The ortho-para transition, confinement and self-diffusion of H2 in three distinct carbide-derived carbons by quasi- and inelastic neutron scattering

Abstract

Microporous carbon materials are promising for hydrogen storage due to their structural variety, high specific surface area, large pore volume and relatively low cost. Carbide-derived carbons are highly valued as model materials because their porous structure is fine-tuned through the choice of the precursor carbide and the synthesis route. This study investigates H2 adsorption in three carbide derived carbons with well-defined pores and pore size distributions with quasi- and inelastic neutron scattering methods. Concerning previous studies, a wider neutron energy transfer window is investigated, and a detailed quantitative evaluation of the graphitic structure is presented.
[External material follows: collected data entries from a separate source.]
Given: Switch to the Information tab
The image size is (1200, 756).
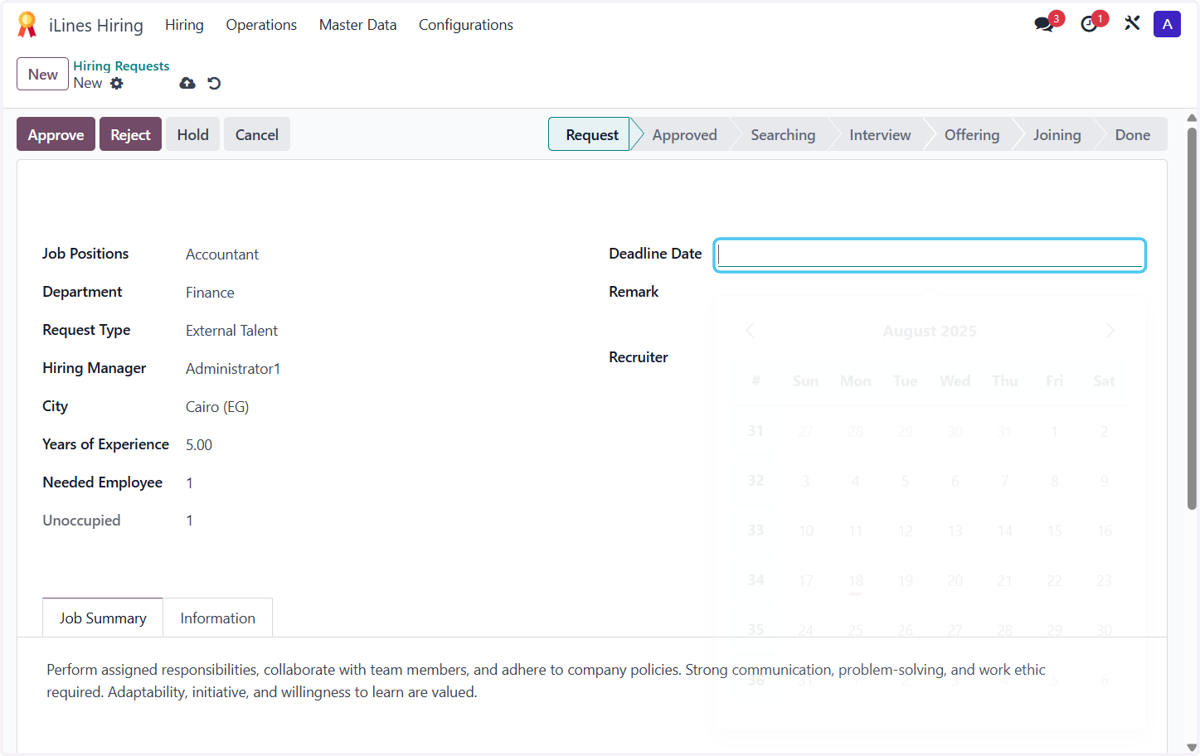Looking at the screenshot, I should click(x=218, y=618).
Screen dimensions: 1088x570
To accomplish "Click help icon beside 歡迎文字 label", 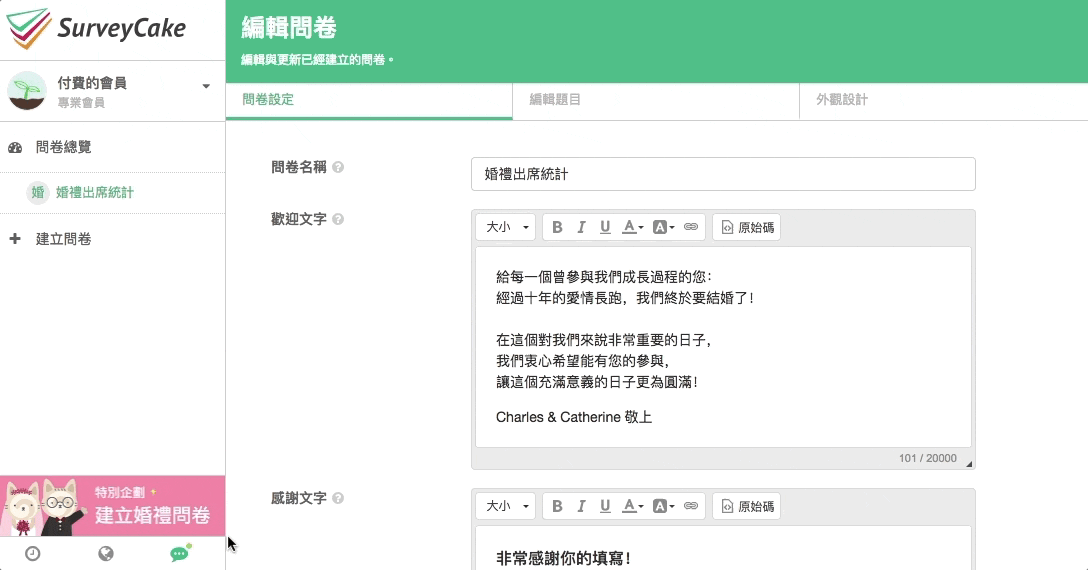I will click(x=338, y=219).
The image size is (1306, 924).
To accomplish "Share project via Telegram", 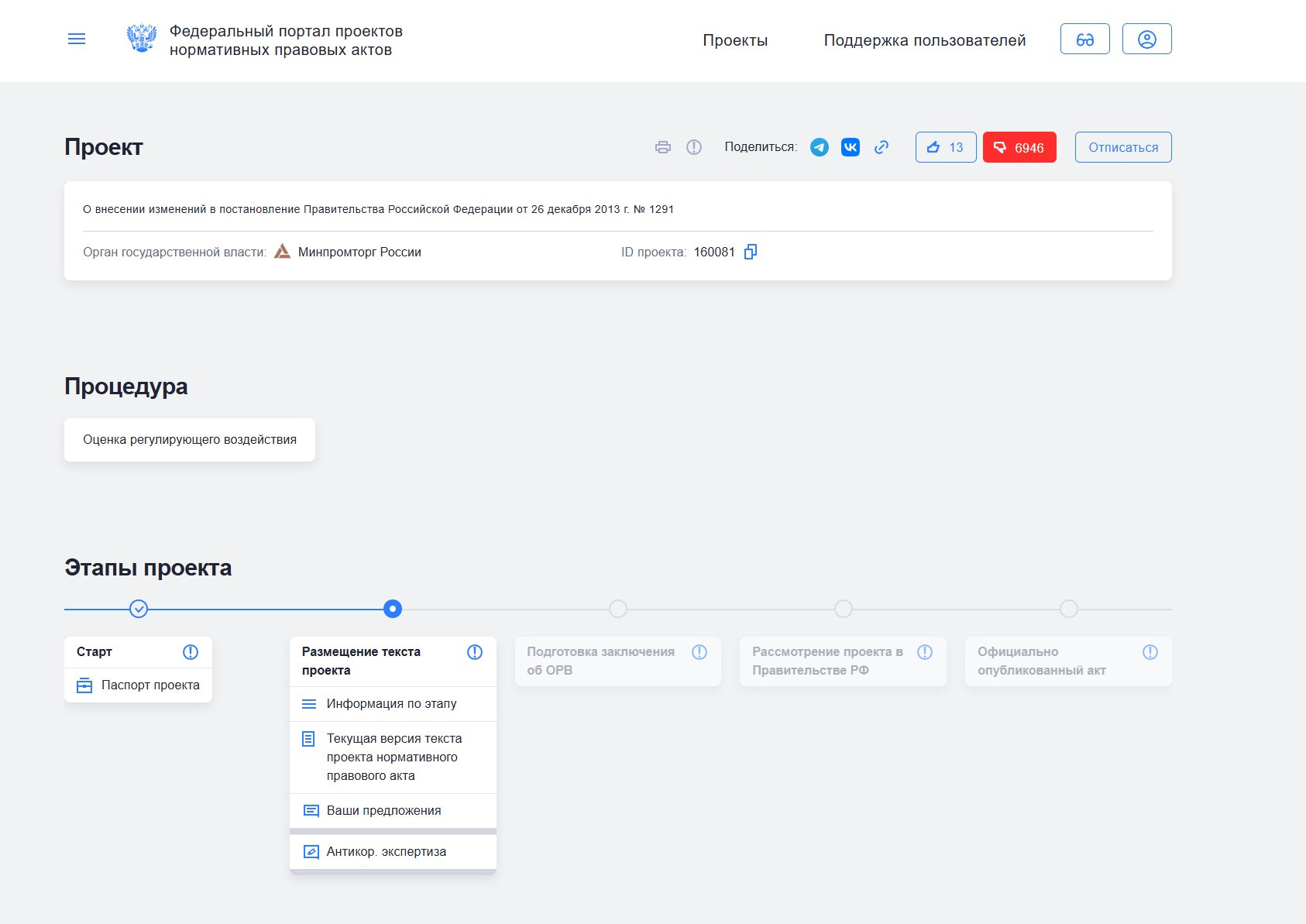I will coord(819,147).
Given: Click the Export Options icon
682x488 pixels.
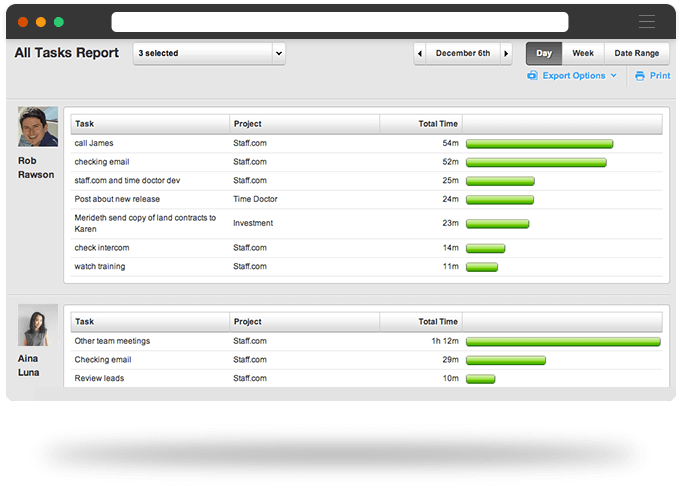Looking at the screenshot, I should [x=532, y=76].
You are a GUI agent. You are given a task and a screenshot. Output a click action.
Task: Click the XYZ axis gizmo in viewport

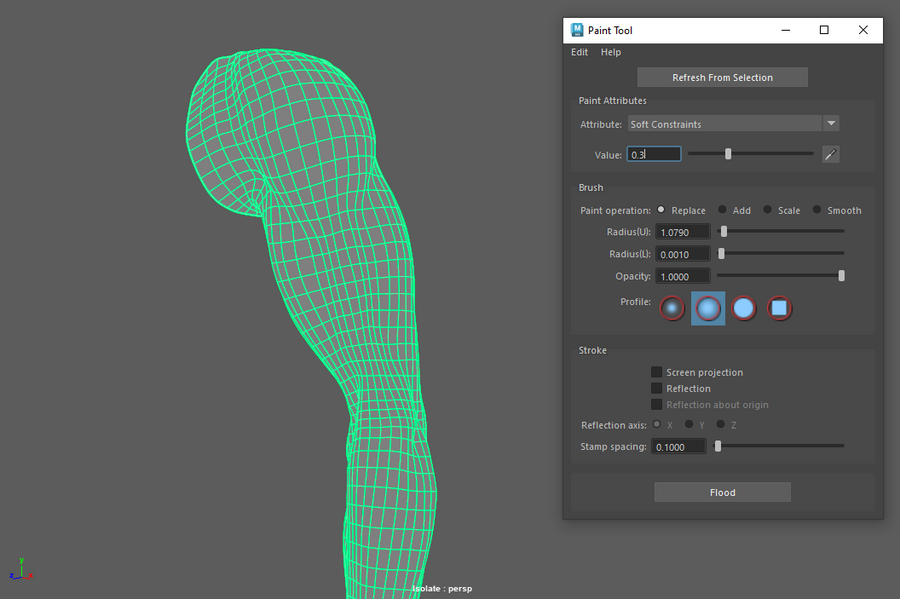click(20, 570)
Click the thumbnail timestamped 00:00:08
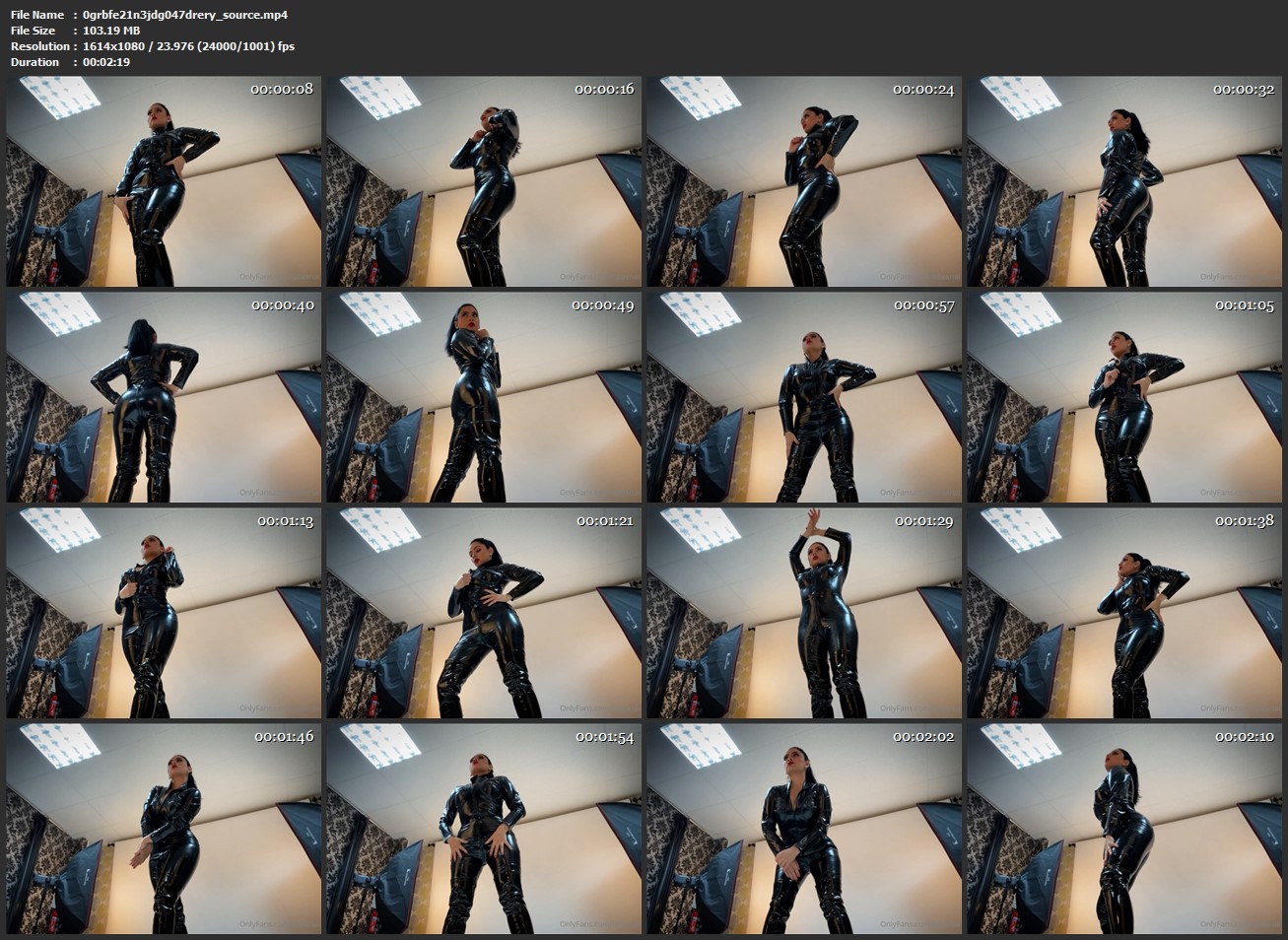1288x940 pixels. click(x=164, y=181)
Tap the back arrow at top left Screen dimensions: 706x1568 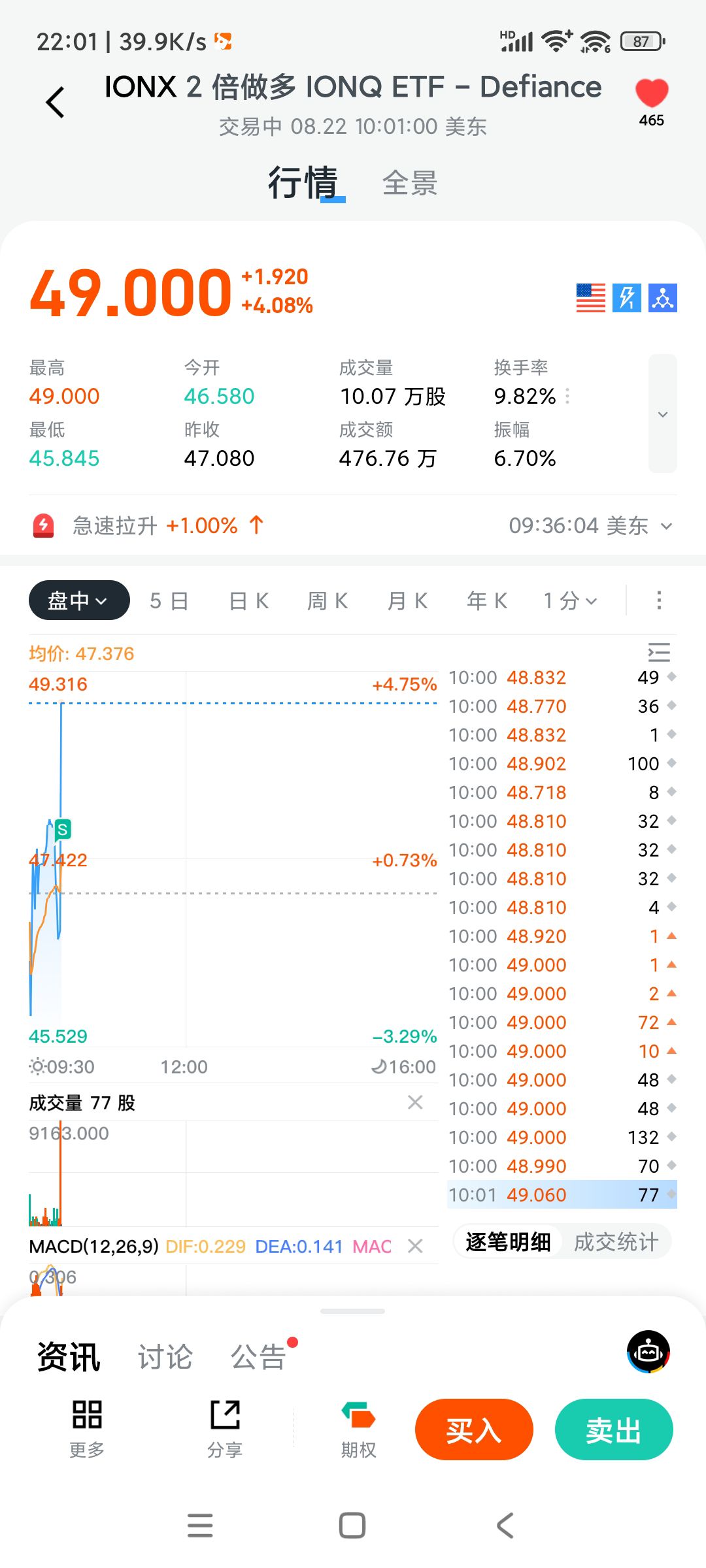[56, 103]
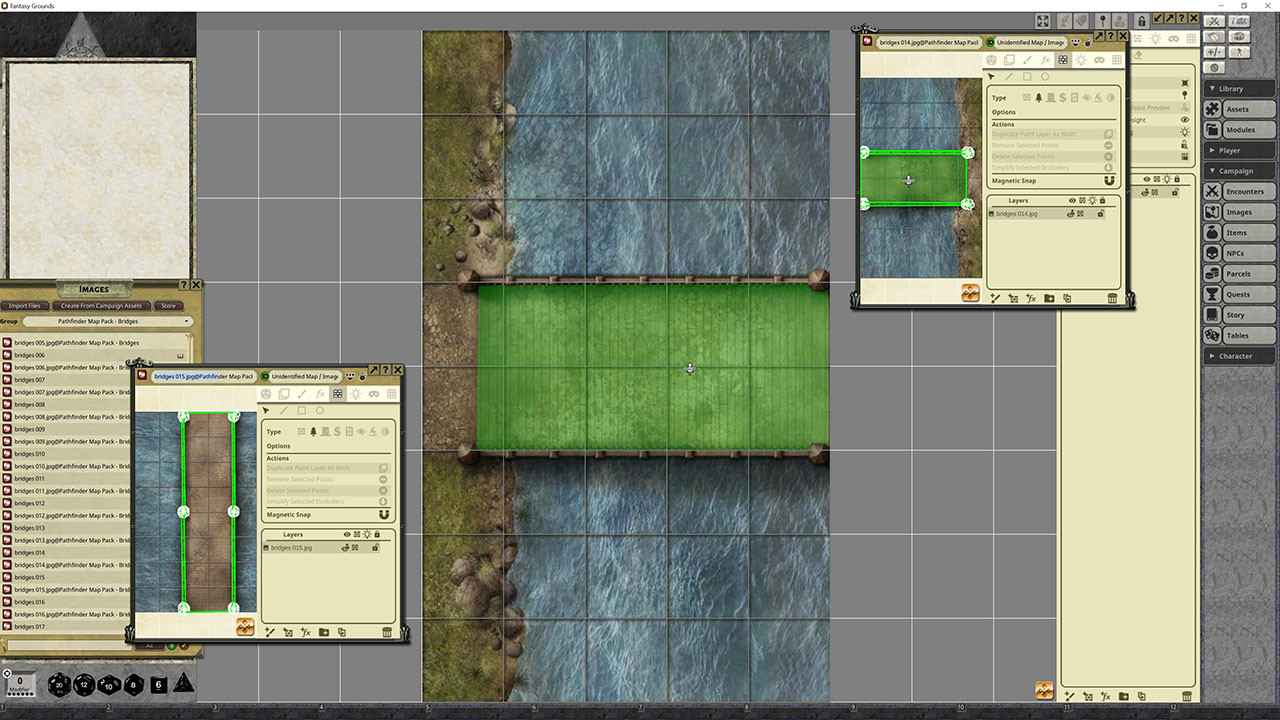Viewport: 1280px width, 720px height.
Task: Choose the tree occluder Type icon
Action: click(x=1038, y=97)
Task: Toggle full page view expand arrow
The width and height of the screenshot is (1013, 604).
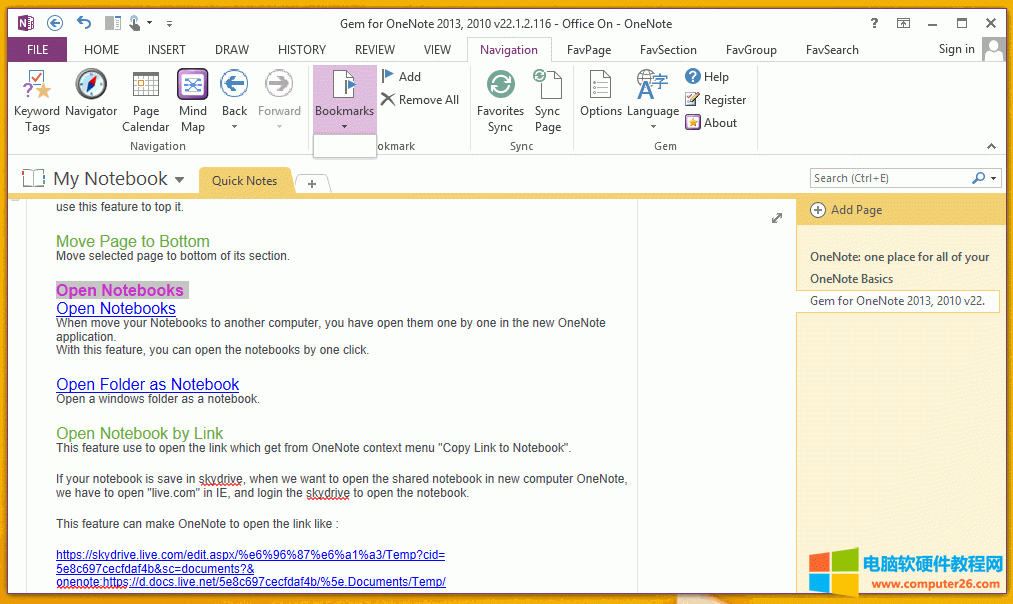Action: pyautogui.click(x=777, y=218)
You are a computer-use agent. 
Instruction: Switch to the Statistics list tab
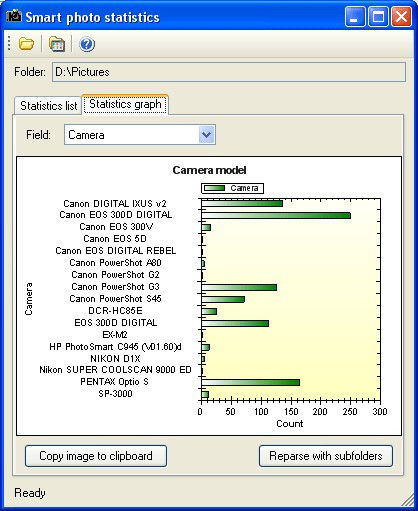pyautogui.click(x=48, y=106)
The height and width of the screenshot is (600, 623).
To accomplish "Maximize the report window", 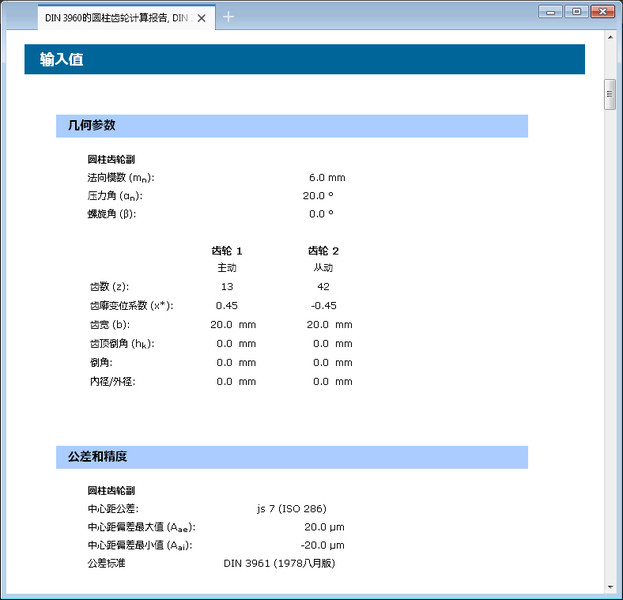I will (575, 11).
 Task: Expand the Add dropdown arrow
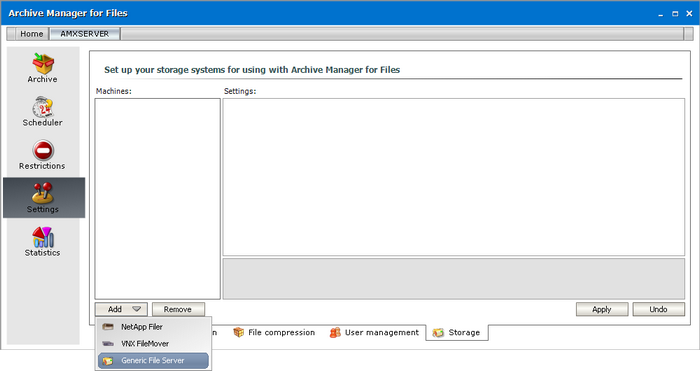[x=137, y=309]
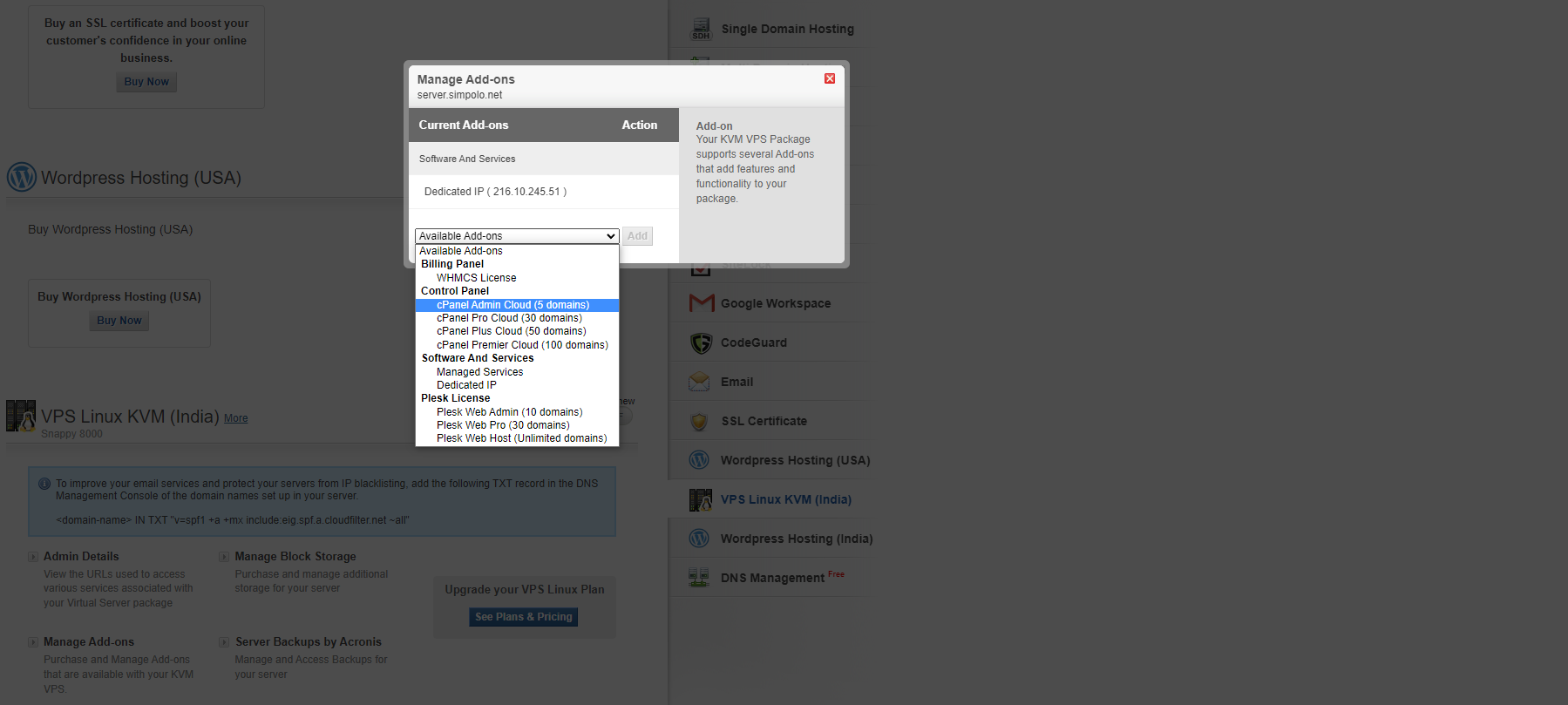Viewport: 1568px width, 705px height.
Task: Select Managed Services add-on option
Action: 479,372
The graphitic structure of the carbon is shown to influence the speed of the ortho-to-para transition of H2. Namely, the ortho-para transition was the slowest in carbon derived from TiC, which also had the smallest average stacking size of graphene layers. The possibility to inhibit the ortho-para transition in cryo-adsorption devices is sought after to mitigate the evaporation of H2 during storage. In addition, the self-diffusion of H2 in different timescales is detected in carbon derived from Mo2C, demonstrating the usefulness of obtaining data in a wide energy window.